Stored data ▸
************

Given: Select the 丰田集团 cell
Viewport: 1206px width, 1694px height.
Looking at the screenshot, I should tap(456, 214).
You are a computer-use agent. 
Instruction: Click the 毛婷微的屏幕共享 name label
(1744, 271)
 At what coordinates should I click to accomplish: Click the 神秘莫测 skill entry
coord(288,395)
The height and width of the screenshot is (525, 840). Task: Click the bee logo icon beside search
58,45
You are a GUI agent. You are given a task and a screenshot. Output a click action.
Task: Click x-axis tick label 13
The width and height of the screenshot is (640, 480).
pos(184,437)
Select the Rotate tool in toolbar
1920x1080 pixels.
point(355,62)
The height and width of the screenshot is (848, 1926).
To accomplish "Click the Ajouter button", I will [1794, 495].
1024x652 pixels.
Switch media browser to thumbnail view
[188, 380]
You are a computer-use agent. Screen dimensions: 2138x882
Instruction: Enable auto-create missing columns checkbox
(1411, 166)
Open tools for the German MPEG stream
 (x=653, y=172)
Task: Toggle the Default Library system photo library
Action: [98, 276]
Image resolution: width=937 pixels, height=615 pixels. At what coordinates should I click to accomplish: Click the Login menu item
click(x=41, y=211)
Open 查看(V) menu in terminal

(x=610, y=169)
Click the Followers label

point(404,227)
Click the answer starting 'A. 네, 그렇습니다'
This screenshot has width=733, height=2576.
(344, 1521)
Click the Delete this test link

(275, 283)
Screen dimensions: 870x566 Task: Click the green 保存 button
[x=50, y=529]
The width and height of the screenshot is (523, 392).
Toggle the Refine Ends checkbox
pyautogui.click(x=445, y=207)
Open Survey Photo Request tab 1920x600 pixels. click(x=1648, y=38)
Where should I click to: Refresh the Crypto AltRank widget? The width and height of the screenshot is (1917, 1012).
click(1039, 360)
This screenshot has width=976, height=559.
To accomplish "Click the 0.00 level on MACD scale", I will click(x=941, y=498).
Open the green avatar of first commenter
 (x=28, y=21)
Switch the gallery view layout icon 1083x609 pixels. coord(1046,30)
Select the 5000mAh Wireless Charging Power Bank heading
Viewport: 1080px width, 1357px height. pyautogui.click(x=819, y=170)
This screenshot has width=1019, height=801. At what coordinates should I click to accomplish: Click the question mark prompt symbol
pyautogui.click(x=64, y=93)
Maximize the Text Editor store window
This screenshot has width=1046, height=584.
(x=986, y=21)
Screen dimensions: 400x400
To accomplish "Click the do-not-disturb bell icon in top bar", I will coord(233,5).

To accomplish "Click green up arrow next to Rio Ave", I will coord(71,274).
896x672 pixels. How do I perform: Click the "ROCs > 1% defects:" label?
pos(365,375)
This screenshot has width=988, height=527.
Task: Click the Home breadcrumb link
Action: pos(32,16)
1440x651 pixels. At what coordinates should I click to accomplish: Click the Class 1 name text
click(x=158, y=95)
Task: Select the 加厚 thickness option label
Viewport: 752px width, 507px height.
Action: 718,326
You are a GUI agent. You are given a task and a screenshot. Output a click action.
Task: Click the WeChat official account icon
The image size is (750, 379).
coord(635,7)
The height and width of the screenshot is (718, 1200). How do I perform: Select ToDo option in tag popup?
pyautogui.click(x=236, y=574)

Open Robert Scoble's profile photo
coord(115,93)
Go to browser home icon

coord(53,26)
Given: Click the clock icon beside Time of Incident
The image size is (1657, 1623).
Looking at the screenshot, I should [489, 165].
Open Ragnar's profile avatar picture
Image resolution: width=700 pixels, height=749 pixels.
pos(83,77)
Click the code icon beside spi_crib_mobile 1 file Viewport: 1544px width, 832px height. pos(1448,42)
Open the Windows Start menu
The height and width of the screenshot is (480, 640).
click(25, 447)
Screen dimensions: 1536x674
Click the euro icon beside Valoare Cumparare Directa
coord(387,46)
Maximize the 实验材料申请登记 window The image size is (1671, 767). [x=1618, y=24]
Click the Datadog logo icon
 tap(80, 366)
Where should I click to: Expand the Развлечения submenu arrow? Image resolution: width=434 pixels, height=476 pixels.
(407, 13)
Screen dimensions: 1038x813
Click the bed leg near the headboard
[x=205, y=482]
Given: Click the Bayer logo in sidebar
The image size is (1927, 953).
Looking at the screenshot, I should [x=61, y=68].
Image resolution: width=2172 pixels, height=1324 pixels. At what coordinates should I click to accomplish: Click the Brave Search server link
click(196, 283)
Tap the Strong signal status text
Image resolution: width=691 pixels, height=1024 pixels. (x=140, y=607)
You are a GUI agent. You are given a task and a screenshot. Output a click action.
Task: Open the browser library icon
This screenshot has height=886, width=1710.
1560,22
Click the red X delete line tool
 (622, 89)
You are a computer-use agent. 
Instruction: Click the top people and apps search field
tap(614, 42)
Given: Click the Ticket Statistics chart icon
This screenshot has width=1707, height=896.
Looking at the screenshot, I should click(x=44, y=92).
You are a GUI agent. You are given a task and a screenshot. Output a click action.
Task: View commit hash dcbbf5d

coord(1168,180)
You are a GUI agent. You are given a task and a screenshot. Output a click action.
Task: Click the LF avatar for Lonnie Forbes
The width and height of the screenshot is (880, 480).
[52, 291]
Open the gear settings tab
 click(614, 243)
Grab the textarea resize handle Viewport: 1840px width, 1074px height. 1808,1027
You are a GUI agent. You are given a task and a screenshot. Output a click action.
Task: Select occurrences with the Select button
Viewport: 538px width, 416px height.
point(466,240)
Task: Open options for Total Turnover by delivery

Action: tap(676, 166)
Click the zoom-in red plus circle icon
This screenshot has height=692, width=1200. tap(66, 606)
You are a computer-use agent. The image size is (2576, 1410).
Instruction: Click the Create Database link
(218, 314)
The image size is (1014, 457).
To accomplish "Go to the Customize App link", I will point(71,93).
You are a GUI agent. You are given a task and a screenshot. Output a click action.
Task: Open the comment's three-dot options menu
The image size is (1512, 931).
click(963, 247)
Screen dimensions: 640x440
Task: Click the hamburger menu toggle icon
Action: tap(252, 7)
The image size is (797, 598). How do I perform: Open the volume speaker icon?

************

Your goal ▸ If a line in the records above contains the word "computer", copy it.

Solution for this problem ▸
You are a computer-use agent. 
You are a computer-use agent. Screen dimensions: 2138x882
You are a computer-use agent. 
You are a computer-use agent. The image size is (2576, 1410).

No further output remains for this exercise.